Artists building, designing first pieces of public art for African-American Music Trail
Photo: Charles Buchanan / The Free Press
Sandi Landis, director of the Community Council for the Arts, shows a mock-up of the
proposed Neuseway Park bandstand canopy, designed by Hanna and Jodi Jubran of J&H Studios in Grimesland.
The structure will be made of metal and wood
December 24, 2011
David Anderson
Staff Writer
Kinston Free Press
After seven years of talking to musicians and compiling the rich history of music in Kinston, the first pieces of public art for the area’s African-American Music Trail are taking shape.
“The project stemmed from knowing what I thought was a handful of African-American musicians (from Kinston) who had made their mark on the music scene throughout our nation,” Sandy Landis, executive director of the Kinston Community Council for the Arts, said last week.
Landis said she realized, after getting into her research, “it came to my attention we weren’t just talking about a handful of musicians.”
Kinston is the birthplace — and has been a draw for — many prominent black artists of the 20th Century.
Well-known local artists include saxophone player Maceo Parker, and Nathaniel “Nat” Jones, the bandleader for James Brown, as well as the writer of many of the R&B great’s hit songs.
Jones was one of at least five Kinston natives who played in Brown’s orchestra.
The area also drew national recording artists such as Louis Armstrong and Ella Fitzgerald, who played at the former New Dixie Tobacco Warehouse at South Queen and Springhill Streets.
Landis said 4,000 to 5,000 people would come to a show at the warehouse, and the audiences were often mixed, even though Kinston was racially segregated until the 1960s.
“It was alive with the sale of tobacco during the day, but at night it would turn into this amazing music venue,” she said.
The warehouse has long since been knocked down, but the 4-acre vacant lot is slated to become what Landis called “the trailhead” of the African-American Music Trail.
The Trail will start in Kinston and wind through eight counties, including Greene, Jones, Pitt, Wayne, Wilson, Nash and Edgecombe.
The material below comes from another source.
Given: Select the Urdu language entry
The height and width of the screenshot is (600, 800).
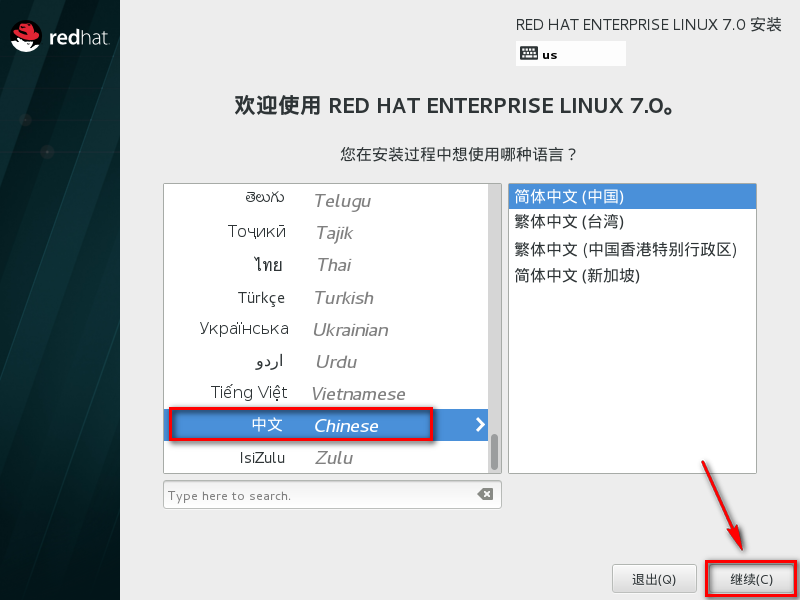Looking at the screenshot, I should tap(300, 361).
Visitors who follow it will be treated to public art and other displays highlighting the black artists and the music scene in those communities.
The lot at South Queen and Springhill will become a park area, with public art created by the team of David Wilson and Brandon Yow, who have also created pieces for the Harvey B. Gantt Center in Charlotte.
Kofi Boone is an associate professor of landscape architecture at N.C. State University’s College of Design; he is working with the artistic team and licensed landscape architects to design the park.
“The new park will provide an important public space focused on sharing the rich legacy of African-American music with residents of, and visitors to, Kinston and Lenoir County,” Boone — who is serving as the landscape designer — wrote in an email.
Landis showed basic models of what the park and the art displays might look like, but she stressed they are still in the early design stages and could change over the next year.
She said it is likely the land will be graded next summer, and the project could be complete by late 2012.
“We are hopeful that the park will support broader cultural economic development and be a significant stop on the African-American Music Trail,” Boone stated.
Another art project for the Trail, which is much further along, is a wood and metal canopy for the bandstand in Pearson Park.
Landis showed a detailed model for the canopy, which will be created by another artistic duo, the husband-and-wife sculpting team of Hanna and Jodi Jubran. They have also created the Monument to a Century of Flight in Kitty Hawk, with fellow artist Glenn Eure.
The early stages of work on the canopy have commenced, and the Jubrans are expected to be working on it this week.
The Music Trail project has brought together representatives of the local government, Pride of Kinston, tourism officials, the North Carolina Arts Council and more.
“We were talking about a long, rich, deep heritage, and that story needed to be told,” Landis said.